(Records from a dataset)

══════════

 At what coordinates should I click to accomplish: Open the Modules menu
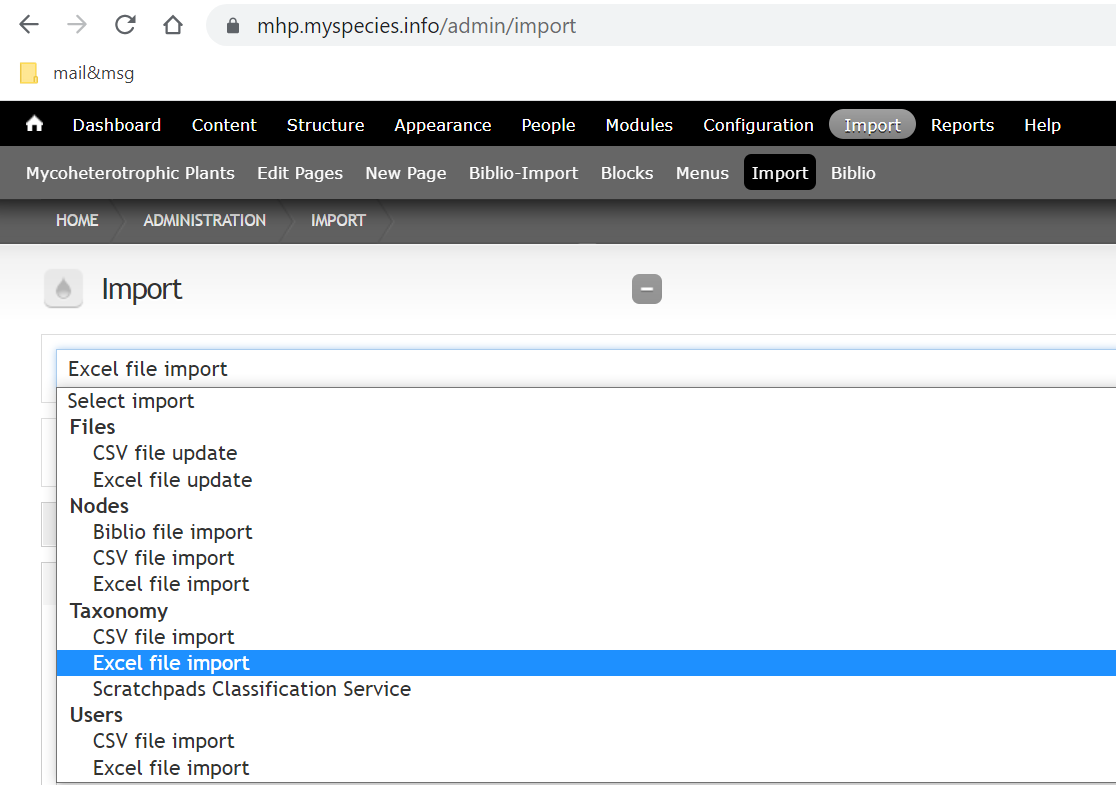[639, 124]
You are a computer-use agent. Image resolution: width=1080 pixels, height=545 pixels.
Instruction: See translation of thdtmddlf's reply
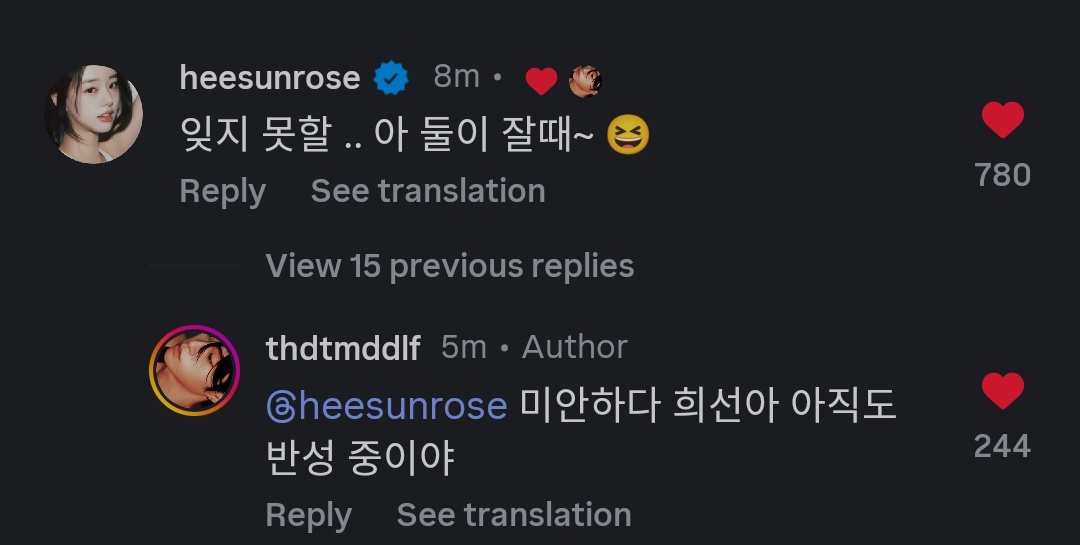pyautogui.click(x=514, y=515)
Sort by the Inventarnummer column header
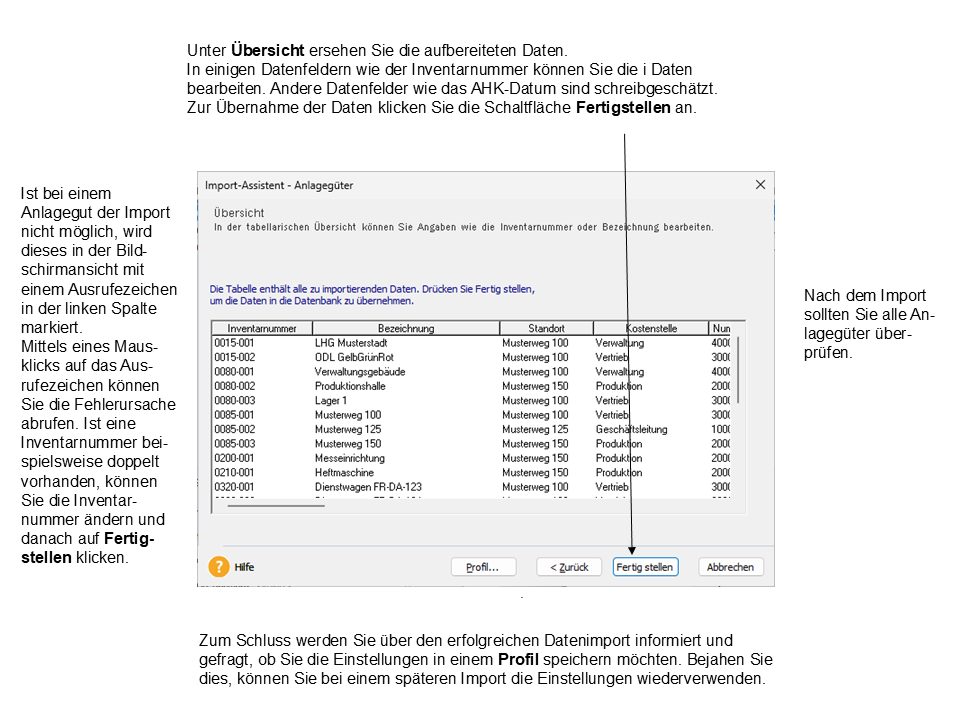Viewport: 960px width, 720px height. point(262,328)
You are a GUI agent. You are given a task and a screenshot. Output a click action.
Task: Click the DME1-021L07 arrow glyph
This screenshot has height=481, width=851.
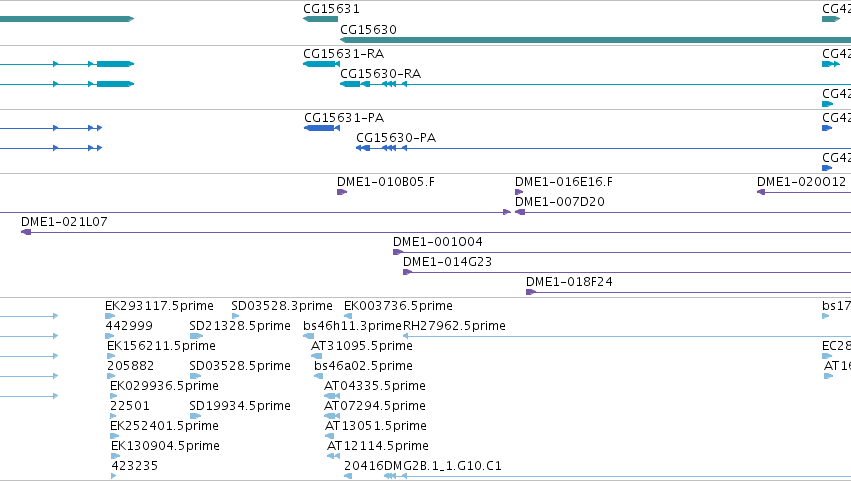(x=26, y=232)
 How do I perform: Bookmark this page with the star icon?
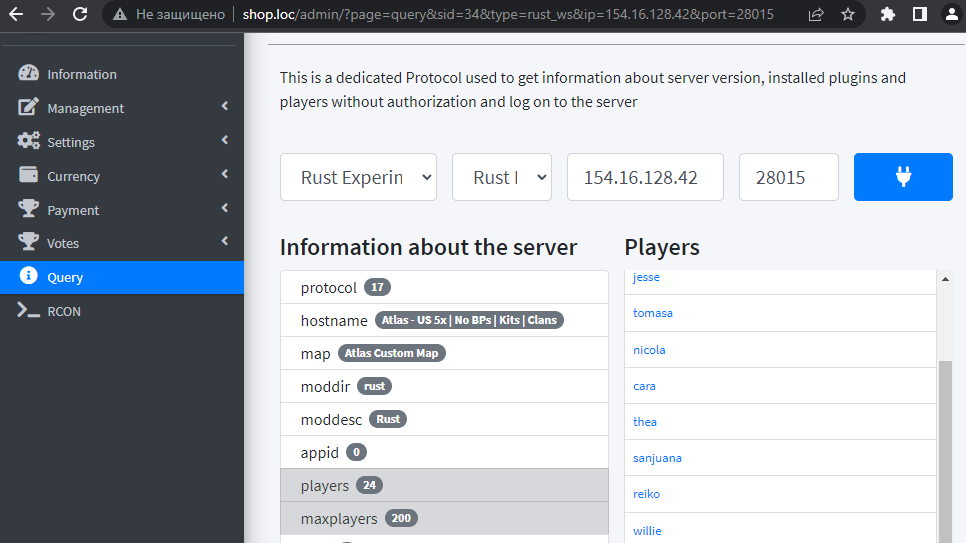coord(848,14)
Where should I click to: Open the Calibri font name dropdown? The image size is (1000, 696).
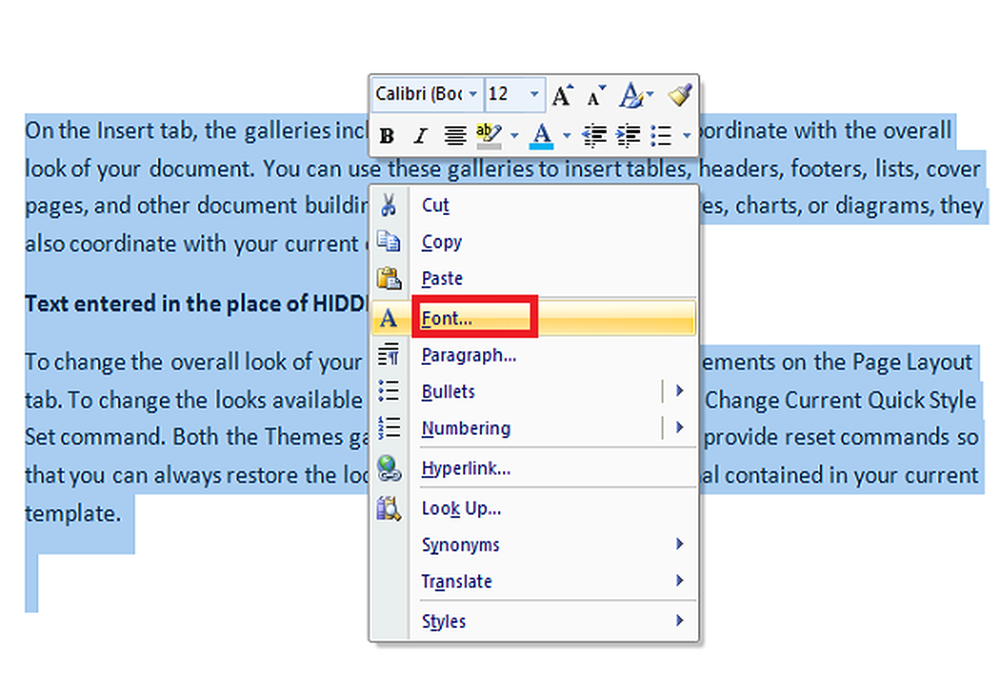click(x=473, y=95)
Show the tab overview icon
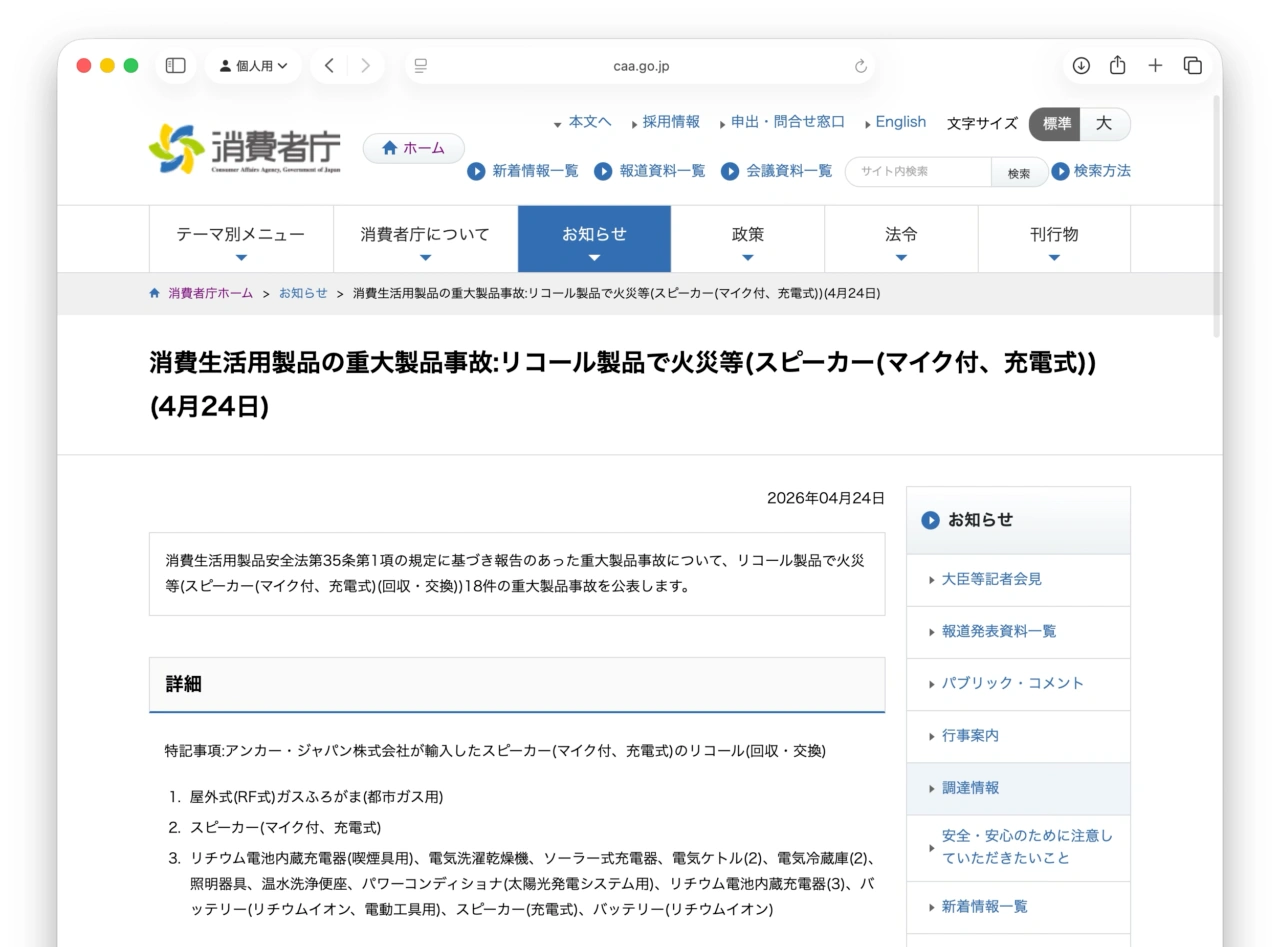 click(1192, 66)
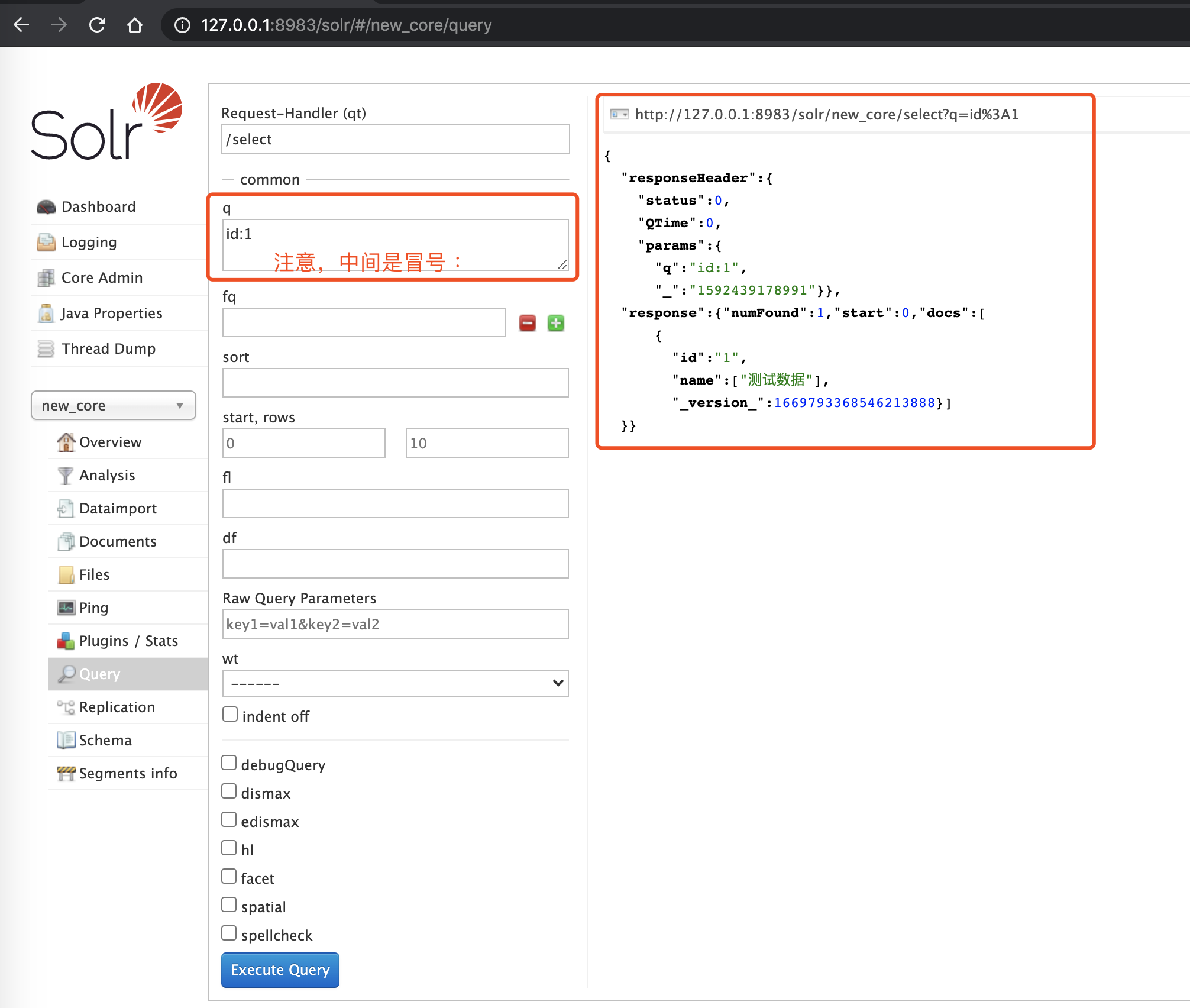Select the Documents panel icon
Viewport: 1190px width, 1008px height.
(x=66, y=541)
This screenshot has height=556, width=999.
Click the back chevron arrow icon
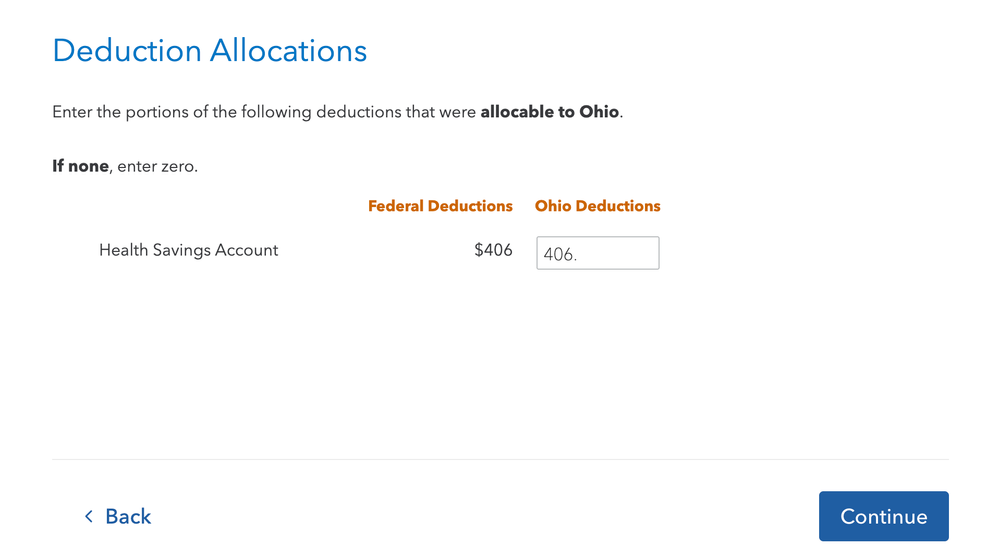88,516

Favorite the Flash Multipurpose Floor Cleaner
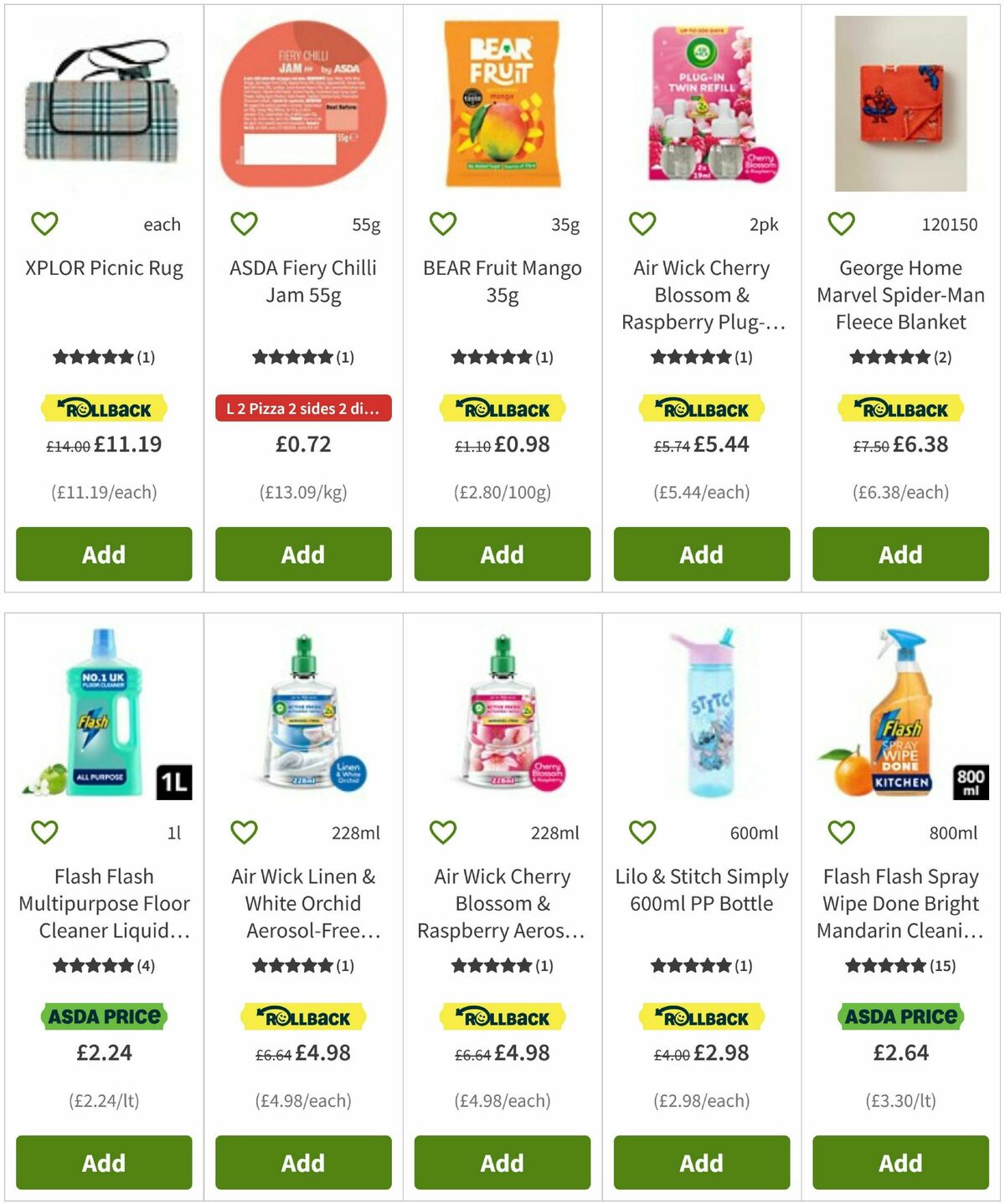pyautogui.click(x=44, y=833)
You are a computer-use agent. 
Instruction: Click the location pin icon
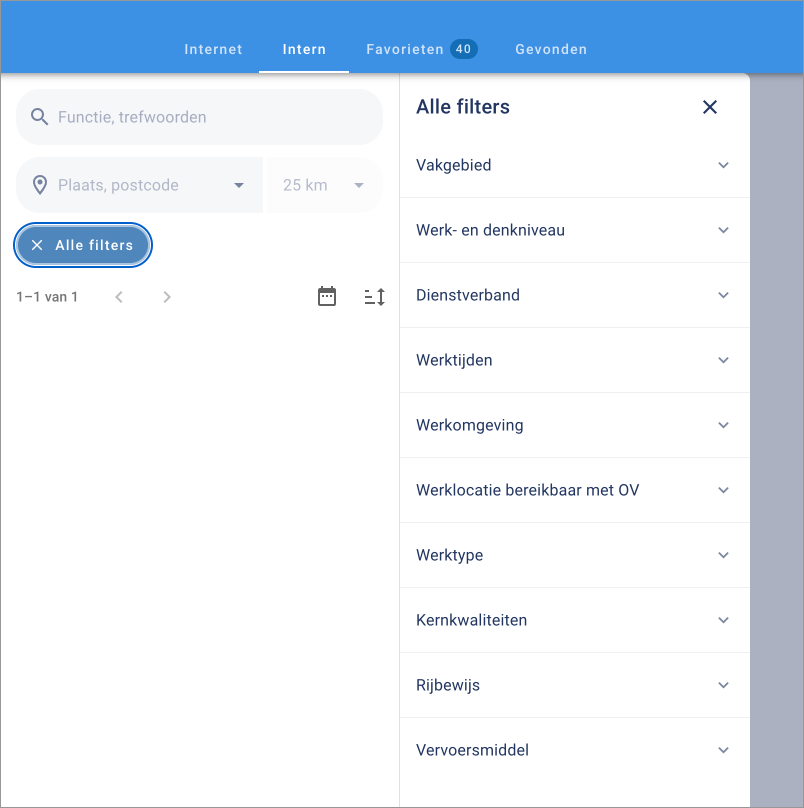[40, 185]
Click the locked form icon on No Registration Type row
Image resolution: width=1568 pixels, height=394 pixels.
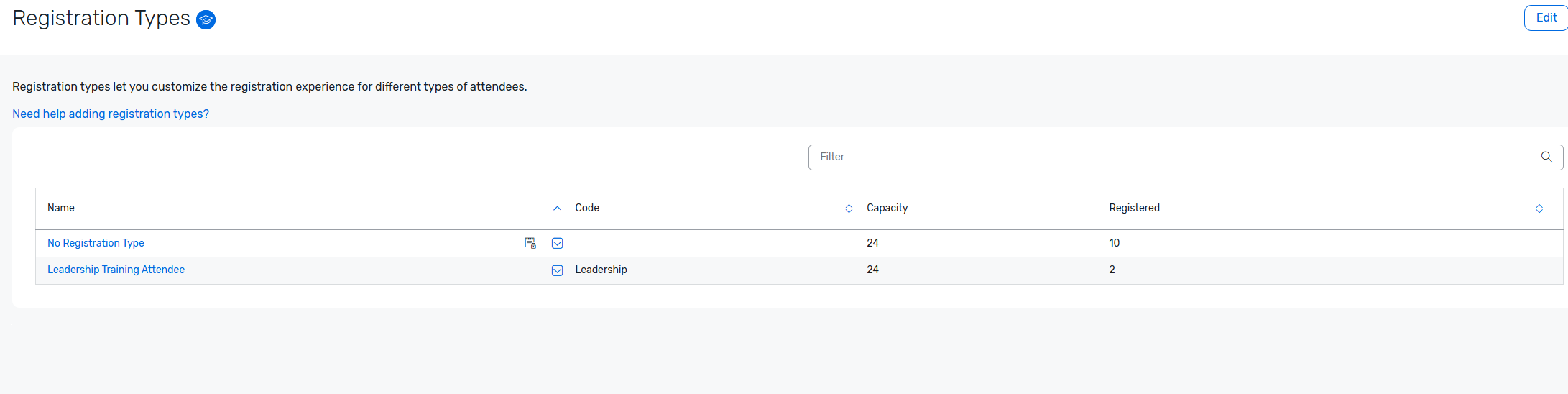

══════════

### Directions:
Copy every item above word for word, leaving out the pictures.

### The solution:
 At what coordinates should I click to accomplish: Open the Modules menu
[639, 124]
You are a computer-use agent. Image resolution: width=1080 pixels, height=545 pixels.
Instruction: See translation of thdtmddlf's reply
pyautogui.click(x=514, y=515)
Sort by the Inventarnummer column header
Viewport: 960px width, 720px height. point(262,328)
You are a GUI agent. You are given a task and a screenshot. Output a click action.
Task: Click the DME1-021L07 arrow glyph
This screenshot has height=481, width=851.
(x=26, y=232)
 How do I perform: Bookmark this page with the star icon?
coord(848,14)
Where should I click to: Open the Calibri font name dropdown? The image size is (1000, 696).
click(x=473, y=95)
Show the tab overview icon
 click(1192, 66)
Select the Documents panel icon
Viewport: 1190px width, 1008px height.
(x=66, y=541)
This screenshot has height=556, width=999.
Click the back chevron arrow icon
88,516

Favorite the Flash Multipurpose Floor Cleaner
pyautogui.click(x=44, y=833)
You are a computer-use agent. 
Instruction: Click the location pin icon
[40, 185]
Click the locked form icon on No Registration Type row
Image resolution: width=1568 pixels, height=394 pixels.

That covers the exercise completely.